Siento que me mira...y aunque me mira como a un enfermo, como a una cosa ¿tal vez como a un monstruo?...ella será la primera persona que vele mi sueño en toda mi vida...la primera mujer que me observe cuando entre en el sueño -¿entraré yo en esa absolución?-...Dios mío, deseo tanto que el somnífero me duerma, para descansar, para que ella me vea dormir, puerilizado como si fuera inocente por única vez en toda mi historia. Siento que he blasfemado. Mi madre me decía –curioso este recuerdo olvidado- “No tomes el santo nombre en vano”. Y se que si ahora estoy orando estoy orando a la indiferencia de las estrellas, a la indiferencia del mar que bate sin tregua, a la indiferencia de mi muerta piedad por los otros.

 ¡Y ahora pido piedad... sabiendo que no la merezco! Pero acaso pueda ser posible...mientras duermo...mientras agonizo, mientras sus manos pulsan los artificios que interrogan el secreto de mi condena, mientras...

Pero, cuando sonó la alarma del electrocardiógrafo ya el hombre no pudo sentirla, porque estaba cayendo en el abismo del sueño y aún más allá. La médica húngara llamó por teléfono, gritó órdenes en mitad de la noche, se precipitó hacia la habitación donde el hombre estaba perdiendo la conciencia. Un error quedaba descartado. La dosis había sido mínima y todo estaba probado y protocolizado por el doctor Marai.

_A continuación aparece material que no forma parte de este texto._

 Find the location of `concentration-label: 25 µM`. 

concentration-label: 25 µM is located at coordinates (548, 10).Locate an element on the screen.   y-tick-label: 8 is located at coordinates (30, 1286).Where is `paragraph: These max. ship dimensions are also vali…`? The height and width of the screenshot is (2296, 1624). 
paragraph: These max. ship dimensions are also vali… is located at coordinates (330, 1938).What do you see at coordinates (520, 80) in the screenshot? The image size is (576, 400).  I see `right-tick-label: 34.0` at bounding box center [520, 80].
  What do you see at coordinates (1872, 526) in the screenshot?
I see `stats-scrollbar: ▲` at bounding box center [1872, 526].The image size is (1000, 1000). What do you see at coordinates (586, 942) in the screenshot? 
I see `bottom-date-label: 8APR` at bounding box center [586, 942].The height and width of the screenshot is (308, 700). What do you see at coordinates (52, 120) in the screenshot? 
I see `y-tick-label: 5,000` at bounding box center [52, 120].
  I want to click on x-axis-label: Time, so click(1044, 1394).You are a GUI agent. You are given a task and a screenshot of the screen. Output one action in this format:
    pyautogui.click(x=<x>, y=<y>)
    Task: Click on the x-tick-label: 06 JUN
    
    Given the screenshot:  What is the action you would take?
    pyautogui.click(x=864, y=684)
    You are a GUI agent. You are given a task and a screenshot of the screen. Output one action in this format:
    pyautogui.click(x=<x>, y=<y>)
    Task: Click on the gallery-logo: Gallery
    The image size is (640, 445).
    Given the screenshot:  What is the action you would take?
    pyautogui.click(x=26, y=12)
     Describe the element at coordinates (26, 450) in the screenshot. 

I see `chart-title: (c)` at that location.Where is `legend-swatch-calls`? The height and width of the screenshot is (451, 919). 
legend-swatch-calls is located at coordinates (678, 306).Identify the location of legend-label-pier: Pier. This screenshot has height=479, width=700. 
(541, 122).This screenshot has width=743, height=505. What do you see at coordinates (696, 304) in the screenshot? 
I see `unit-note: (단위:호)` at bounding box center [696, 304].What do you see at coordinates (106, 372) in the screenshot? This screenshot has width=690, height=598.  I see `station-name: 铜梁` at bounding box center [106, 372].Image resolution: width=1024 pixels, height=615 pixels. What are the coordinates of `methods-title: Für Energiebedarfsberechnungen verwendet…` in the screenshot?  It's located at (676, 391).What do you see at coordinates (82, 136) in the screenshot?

Ágil como era, la joven Gabriella Lázsló saltó sobre la cama del paciente desconocido, lo montó a horcajadas para aumentar la fuerza de sus brazos con el peso de su cuerpo y comenzó a darle un masaje cardíaco desesperado, mientras sentía la sal de sus lágrimas bajándole por el rostro. El desconocido no respondía al estímulo rítmico de sus manos...pero parecía  -sin embargo-relajarse más y más y distenderse sus facciones como cuando los durmientes, en todas las noches del mundo, se abandonan dulcemente a la bondad del sueño, cierran su libro en la página exacta, que marcan con una señal inequívoca, y apagan la luz de la mesilla y cierran los párpados sobre pupilas dilatándose y que ya avizoran simulacros del anhelado paraíso…del ineluctable fuego.